There are two different version of differential Bianchi identities,one use the (0,4) curvature tensor:
$$\nabla Rm(X,Y,Z,V,W) + \nabla Rm(X,Y,V,W,Z) + \nabla Rm(X,Y,W,Z,V) = 0\tag{1}$$
another use (1,3) curvature endomorphism :
$$\left(\nabla_{X} R\right)(Y, Z)W+\left(\nabla_{Y} R\right)(Z, X)W+\left(\nabla_{Z} R\right)(X, Y)W=0\tag{2}$$
I try to show these two are the same.I try to deduce (2) from (1).

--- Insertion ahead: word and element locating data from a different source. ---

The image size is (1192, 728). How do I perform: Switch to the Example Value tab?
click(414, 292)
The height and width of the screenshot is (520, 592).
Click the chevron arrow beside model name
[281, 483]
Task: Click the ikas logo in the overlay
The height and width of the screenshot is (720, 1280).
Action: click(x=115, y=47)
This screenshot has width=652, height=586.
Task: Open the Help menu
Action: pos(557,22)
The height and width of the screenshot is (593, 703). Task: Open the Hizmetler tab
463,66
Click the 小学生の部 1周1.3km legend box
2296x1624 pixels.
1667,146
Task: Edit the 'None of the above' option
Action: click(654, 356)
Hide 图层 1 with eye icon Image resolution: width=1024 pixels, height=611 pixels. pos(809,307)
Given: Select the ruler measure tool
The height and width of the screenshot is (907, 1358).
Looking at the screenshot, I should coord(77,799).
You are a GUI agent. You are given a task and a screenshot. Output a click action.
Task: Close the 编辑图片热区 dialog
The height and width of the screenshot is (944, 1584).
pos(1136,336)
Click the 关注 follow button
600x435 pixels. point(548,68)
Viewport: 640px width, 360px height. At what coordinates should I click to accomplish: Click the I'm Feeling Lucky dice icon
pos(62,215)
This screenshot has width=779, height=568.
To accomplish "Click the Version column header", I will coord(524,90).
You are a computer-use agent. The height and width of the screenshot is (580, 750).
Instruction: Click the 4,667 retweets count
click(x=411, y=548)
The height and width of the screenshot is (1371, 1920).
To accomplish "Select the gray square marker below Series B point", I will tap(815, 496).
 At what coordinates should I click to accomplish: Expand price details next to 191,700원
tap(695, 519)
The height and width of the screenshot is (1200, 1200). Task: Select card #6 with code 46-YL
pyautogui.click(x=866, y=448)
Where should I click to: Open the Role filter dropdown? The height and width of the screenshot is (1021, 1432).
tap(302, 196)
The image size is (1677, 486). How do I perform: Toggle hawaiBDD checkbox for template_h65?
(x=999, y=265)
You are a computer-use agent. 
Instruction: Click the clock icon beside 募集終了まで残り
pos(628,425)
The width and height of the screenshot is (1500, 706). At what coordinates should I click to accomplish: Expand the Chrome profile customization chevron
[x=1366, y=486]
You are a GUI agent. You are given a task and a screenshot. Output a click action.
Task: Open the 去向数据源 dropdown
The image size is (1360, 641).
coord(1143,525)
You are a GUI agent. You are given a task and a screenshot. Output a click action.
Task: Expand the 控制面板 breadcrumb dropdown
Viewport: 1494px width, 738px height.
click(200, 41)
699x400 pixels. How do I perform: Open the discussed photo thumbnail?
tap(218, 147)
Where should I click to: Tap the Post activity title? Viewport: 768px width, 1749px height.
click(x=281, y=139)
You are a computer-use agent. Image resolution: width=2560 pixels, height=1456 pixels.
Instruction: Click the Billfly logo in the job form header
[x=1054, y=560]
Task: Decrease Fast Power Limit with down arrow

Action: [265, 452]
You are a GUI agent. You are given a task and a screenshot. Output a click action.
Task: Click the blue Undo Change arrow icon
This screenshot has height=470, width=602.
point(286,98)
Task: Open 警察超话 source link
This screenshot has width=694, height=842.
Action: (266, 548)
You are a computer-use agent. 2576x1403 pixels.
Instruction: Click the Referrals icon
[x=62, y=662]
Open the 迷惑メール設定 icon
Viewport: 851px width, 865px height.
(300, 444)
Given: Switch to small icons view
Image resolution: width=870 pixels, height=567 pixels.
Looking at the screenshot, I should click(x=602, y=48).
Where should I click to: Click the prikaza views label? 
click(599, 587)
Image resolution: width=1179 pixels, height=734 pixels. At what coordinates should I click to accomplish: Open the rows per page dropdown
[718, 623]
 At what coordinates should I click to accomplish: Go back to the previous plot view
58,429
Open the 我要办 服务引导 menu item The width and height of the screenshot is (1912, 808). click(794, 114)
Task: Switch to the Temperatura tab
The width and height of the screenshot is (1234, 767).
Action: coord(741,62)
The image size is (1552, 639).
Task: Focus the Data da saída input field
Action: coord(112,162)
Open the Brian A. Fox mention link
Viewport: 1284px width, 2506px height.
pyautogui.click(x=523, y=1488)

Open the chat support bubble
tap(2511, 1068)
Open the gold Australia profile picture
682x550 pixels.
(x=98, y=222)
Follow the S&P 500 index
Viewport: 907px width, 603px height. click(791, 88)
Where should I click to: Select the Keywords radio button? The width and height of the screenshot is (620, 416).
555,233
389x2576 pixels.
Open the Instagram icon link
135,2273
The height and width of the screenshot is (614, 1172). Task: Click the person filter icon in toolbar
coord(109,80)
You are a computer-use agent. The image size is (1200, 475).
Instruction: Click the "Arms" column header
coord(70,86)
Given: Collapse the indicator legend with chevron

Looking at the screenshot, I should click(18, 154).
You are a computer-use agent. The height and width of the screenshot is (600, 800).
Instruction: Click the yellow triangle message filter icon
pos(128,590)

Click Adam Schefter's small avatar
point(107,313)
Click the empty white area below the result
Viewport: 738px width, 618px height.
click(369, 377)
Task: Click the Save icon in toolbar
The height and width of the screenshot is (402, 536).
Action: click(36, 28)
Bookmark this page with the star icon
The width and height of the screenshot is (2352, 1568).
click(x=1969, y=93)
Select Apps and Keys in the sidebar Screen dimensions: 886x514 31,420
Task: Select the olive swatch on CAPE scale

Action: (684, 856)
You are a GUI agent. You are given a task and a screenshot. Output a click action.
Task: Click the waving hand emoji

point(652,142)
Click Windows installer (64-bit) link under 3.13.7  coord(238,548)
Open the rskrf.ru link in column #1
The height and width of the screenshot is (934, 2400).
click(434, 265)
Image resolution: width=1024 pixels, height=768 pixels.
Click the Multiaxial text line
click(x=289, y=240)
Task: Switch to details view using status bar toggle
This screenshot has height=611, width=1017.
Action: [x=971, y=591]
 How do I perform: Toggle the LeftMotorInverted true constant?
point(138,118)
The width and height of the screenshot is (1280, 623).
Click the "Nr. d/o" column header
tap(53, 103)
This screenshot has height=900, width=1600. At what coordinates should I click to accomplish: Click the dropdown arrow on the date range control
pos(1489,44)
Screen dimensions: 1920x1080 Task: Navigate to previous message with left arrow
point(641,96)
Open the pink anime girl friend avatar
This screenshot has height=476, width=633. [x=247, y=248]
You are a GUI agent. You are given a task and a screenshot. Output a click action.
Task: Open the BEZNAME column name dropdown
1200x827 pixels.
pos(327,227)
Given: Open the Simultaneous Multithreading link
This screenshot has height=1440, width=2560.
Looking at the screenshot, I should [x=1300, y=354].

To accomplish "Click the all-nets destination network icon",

first since $Rm = R^\flat$,hence (1) is equivalent to:
$$(\nabla R)^\flat(X,Y,Z,V,W) + (\nabla R)^\flat(X,Y,V,W,Z) + (\nabla R)^\flat(X,Y,W,Z,V) = 0$$
where we use $\nabla$ commute with musical isomorphism.
which implies:
$$\langle(\nabla_VR)(X,Y)Z,W\rangle+\langle(\nabla_WR)(X,Y)V,Z\rangle+\langle(\nabla_ZR)(X,Y)W,V\rangle = 0$$
at this point I don't know how to preceed,maybe we need to use symmetry of curvature tensor at this step?
Best Answer
$\DeclareMathOperator{Rm}{Rm}$ Let us denote by $R$ the Riemann curvature tensor of type $(1,3)$ and $\Rm$ that of type $(0,4)$. They are related by the formula $ \Rm(X,Y,Z,T) = g(R(X,Y)Z,T), $ where $g$ denotes the Riemannian metric.
Usual considerations about Leibniz rule and the compatibility between the Riemannian metric and its Levi-Civita connection gives the equality $$ (\nabla_X\Rm)(Y,Z,V,W) = g((\nabla_XR)(Y,Z)V,W). $$ In short, it says that the covariant differentiation commutes with the musical isomorphism. Let us sum this last equality over a cyclic permuation of $(X,Y,Z)$:
\begin{multline} (\nabla_X\Rm)(Y,Z,V,W)+(\nabla_Y\Rm)(Z,X,V,W)+(\nabla_Z\Rm)(X,Y,V,W) = \\ g((\nabla_XR)(Y,Z)V+(\nabla_YR)(Z,X)V+ (\nabla_ZR)(X,Y)V,W). \end{multline}
Hence, (2) being true is equivalent to $$\tag{3} (\nabla_X\Rm)(Y,Z,V,W)+(\nabla_Y\Rm)(Z,X,V,W)+(\nabla_Z\Rm)(X,Y,V,W) =0. $$
Since $\Rm(A,B,C,D) = \Rm(C,D,A,B)$, so does its covariant derivative: $(\nabla_X\Rm)(A,B,C,D) = (\nabla_X\Rm)(C,D,A,B)$ (this is a direct application of Leibniz rule). Hence, (3) is equivalent to $$ (\nabla_X\Rm)(V,W,Y,Z)+(\nabla_Y\Rm)(V,W,Z,X)+(\nabla_Z\Rm)(V,W,X,Y) =0, $$ which is now basically (1) with a suitable relabelling of the variables.
If I may make a small comment: I think the notation $\nabla T (X_1,\ldots,X_n)$ for the covariant derivative of a tensor is confusing. I'd rather write $(\nabla_{X_1}T)(X_2,\ldots,X_{n})$ or $(\nabla_{X_n}T)(X_1,\ldots,X_{n-1})$, which leaves no room for doubt. Some authors (e.g Gallot-Hulin-Lafontaine) write $(\nabla T)(X_1;X_2,\ldots,X_n)$ (maybe $(\nabla T)(X_1,\ldots,X_{n-1};X_n)$) to emphasis the difference between the direction of differentiation and the other directions.